RFC: Prototyping Pre-commit Testing Using Buildbot

First up, this is more of a call for interest than comments on particular work. You’ll see why.

In my presentation at the last US LLVM dev (https://llvm.org/devmtg/2022-11/slides/TechTalk5-WhatDoesItTakeToRunLLVMBuildbots.pdf) I ended with a proposal to move llvm’s testing into pre-commit.

There was a decent amount of interest (some recorded in the notes for the subsequent roundtable Buildbots roundtable notes US LLVM Dev 2022).

Therefore I had planned to have something for folks to look at early this year and start a discussion about the next steps.

Unfortunately due to my personal schedule and other work commitments I haven’t been able to do that and I won’t be able to work on this until around July at the earliest. And ideally, we’d have something prototyped by around the time of the switch to Github PRs late in the year.

So that I am not blocking anyone else, here’s what I had intended to try. I appreciate there will be a lot of debate (perhaps too much) over vague plans like this, but I’d rather be open so others can work on it if they wish.

Prototyping Pre-Commit

We already have build bots and there are other projects that use them in pre-commit. For example, Buildbot itself (though I am not 100% sure because Github has hidden the older checks for example here Github hook: Include "previous filename" key in list of files by DavidSpickett · Pull Request #6807 · buildbot/buildbot · GitHub).

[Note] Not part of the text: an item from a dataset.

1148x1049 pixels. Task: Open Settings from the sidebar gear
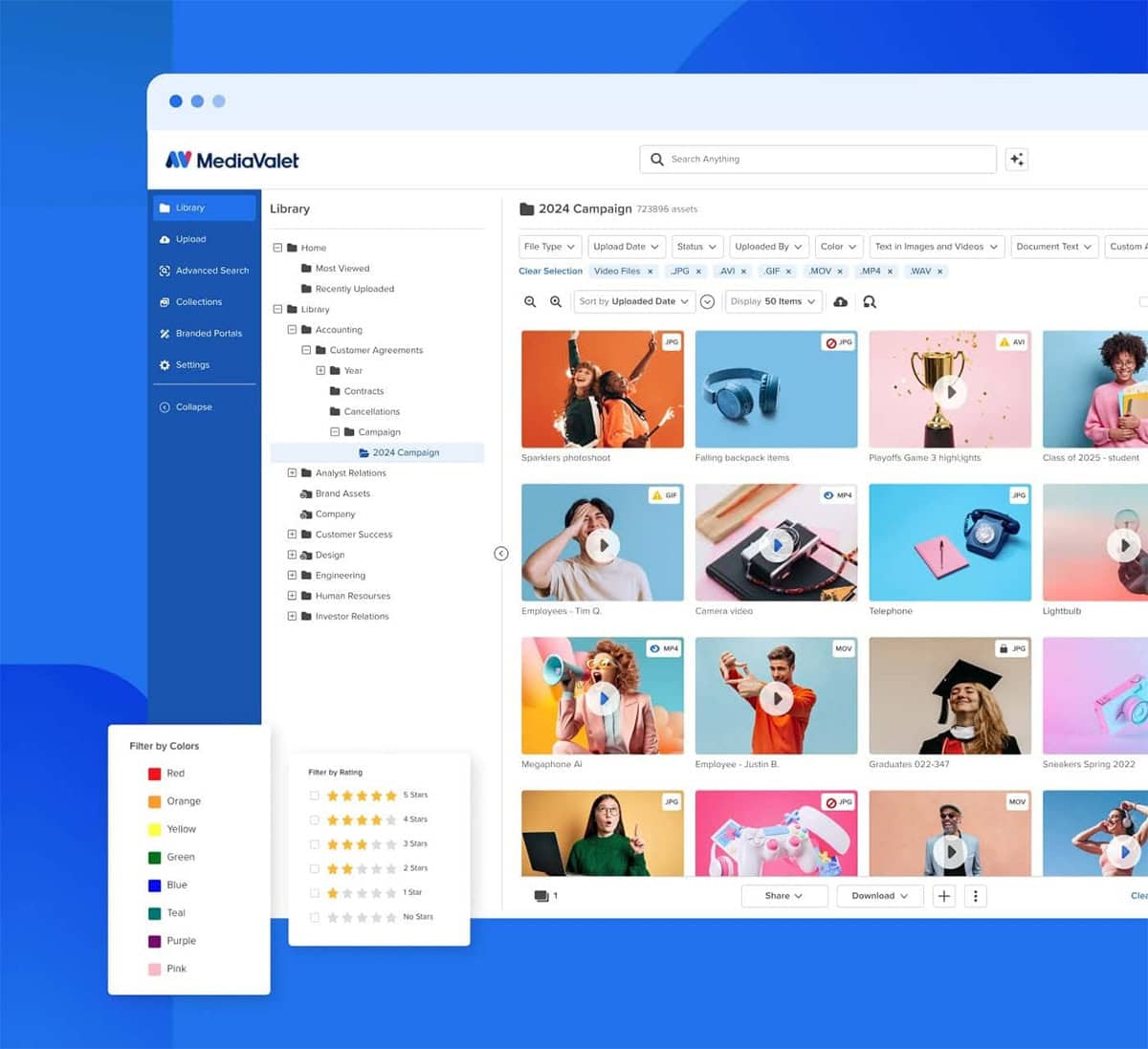point(166,364)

Even if no one has done it, I’m sure we can use a webhook to trigger from Github somehow.

Most importantly, pre-commit is basically an extension of builds on demand. So the first thing I’d build is a way to manually ask a bot to build a particular PR. Then build on top of that.

The minimum demo system would be:

  • Some simple repo with a single python script that for example prints the value of an environment variable (so you know it ran on the right machine).
  • A few buildbots with different values of that variable set.
  • A command on the Github side that can trigger a build on a specific bot.
  • Some way to report those results back to Github. A URL at first, a Github native status box even better.

Then you can experiment by saying “/buildbot build buildbot_with_1” and seeing results on the PR.

Perhaps later one could add commands like “/buildbot owner buildbot_with_1”, quality of life features.

There’s a whole mess here about access control and preventing effectively denial of service attacks using this, but I figure that’s for a later stage (and Github does have some features for that e.g. a maintainer must approve checks for first time contributors).

At some point you could start running it on a fork of llvm to approximate the real experience.

Resources Needed

You would need:

  • A Github repo.
  • A Buildbot master.
  • A few build bots connected to that (I would expect that it’s possible to make all these docker containers on a single host).

Reference Points

This is again vague because I haven’t had the time to do the research, but:

Conclusions

I think it would be relatively easy to prototype an on demand bot system for Github PRs, but I don’t have the time to do the work for the next few months. If anyone else agrees and has the time, I don’t want to stand in their way.

I don’t think that putting any effort into Phabriactor makes sense right now either, Github is the future.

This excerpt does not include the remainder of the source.